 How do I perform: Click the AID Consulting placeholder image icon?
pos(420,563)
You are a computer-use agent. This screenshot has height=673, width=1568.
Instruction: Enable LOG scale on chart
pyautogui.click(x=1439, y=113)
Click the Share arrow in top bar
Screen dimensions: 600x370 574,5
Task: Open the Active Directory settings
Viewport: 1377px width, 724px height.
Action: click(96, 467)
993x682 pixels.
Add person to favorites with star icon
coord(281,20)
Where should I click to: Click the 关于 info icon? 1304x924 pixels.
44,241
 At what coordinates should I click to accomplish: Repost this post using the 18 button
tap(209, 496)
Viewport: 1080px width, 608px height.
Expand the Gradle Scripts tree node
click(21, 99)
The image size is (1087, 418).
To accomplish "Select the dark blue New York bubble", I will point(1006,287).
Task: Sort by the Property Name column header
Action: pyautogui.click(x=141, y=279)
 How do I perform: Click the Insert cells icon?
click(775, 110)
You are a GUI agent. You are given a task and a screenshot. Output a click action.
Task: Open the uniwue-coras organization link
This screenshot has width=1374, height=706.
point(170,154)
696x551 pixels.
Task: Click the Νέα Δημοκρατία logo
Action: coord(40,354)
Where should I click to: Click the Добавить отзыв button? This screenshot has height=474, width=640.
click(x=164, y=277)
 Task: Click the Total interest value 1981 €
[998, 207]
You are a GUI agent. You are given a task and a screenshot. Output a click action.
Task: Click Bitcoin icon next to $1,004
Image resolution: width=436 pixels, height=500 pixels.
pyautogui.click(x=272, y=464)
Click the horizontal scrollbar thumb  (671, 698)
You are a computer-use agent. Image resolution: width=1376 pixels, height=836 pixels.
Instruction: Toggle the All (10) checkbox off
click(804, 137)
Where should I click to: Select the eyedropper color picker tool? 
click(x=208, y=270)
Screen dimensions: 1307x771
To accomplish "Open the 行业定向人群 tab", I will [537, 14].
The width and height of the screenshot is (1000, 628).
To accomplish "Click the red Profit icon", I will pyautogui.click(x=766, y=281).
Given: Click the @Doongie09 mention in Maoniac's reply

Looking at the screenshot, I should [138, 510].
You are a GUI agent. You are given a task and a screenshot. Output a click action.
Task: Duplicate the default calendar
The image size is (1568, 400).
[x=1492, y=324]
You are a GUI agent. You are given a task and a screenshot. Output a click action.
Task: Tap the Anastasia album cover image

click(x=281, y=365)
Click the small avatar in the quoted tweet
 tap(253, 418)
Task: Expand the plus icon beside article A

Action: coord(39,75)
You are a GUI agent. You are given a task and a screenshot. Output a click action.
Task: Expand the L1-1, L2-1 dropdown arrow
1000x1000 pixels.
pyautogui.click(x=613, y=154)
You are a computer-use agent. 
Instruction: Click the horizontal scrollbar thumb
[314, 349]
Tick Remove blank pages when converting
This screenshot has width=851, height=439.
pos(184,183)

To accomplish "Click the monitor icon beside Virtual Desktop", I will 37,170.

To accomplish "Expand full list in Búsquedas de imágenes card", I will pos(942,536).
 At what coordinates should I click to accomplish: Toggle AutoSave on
* * * *
Using the data above, return every line that contains the string "computer".

RESPONSE TO THIS EXERCISE:
You are a computer-use agent. This screenshot has height=673, width=1568.
You are a computer-use agent. Image resolution: width=1376 pixels, height=836 pixels.
You are a computer-use agent. 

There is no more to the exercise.